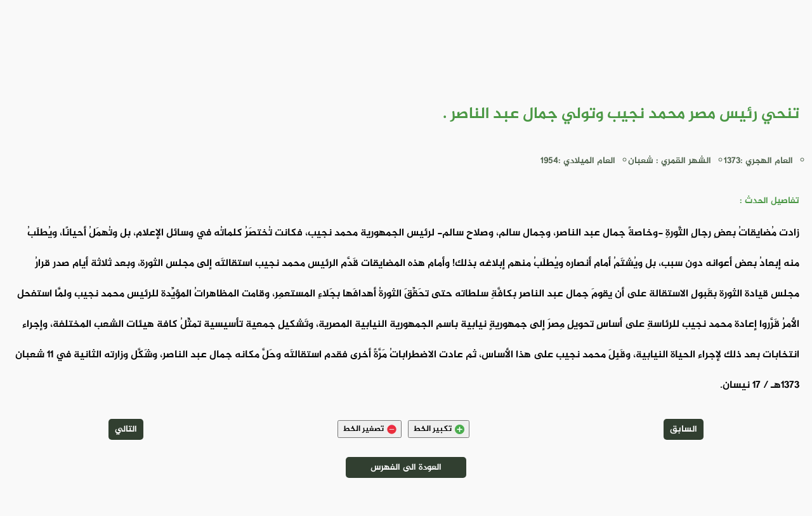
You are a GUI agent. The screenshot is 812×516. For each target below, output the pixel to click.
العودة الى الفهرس (406, 467)
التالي (126, 429)
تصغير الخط (369, 429)
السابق (683, 429)
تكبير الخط (438, 429)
────────
### TASK DIRECTIONS
Put every line of the entries above into a numbered list, leaving out blank lines and the pictures.

### SOLUTION
1. You are a GUI agent. The screenshot is 812×516. For each target below, output the pixel to click.
2. العودة الى الفهرس (406, 467)
3. التالي (126, 429)
4. تصغير الخط (369, 429)
5. السابق (683, 429)
6. تكبير الخط (438, 429)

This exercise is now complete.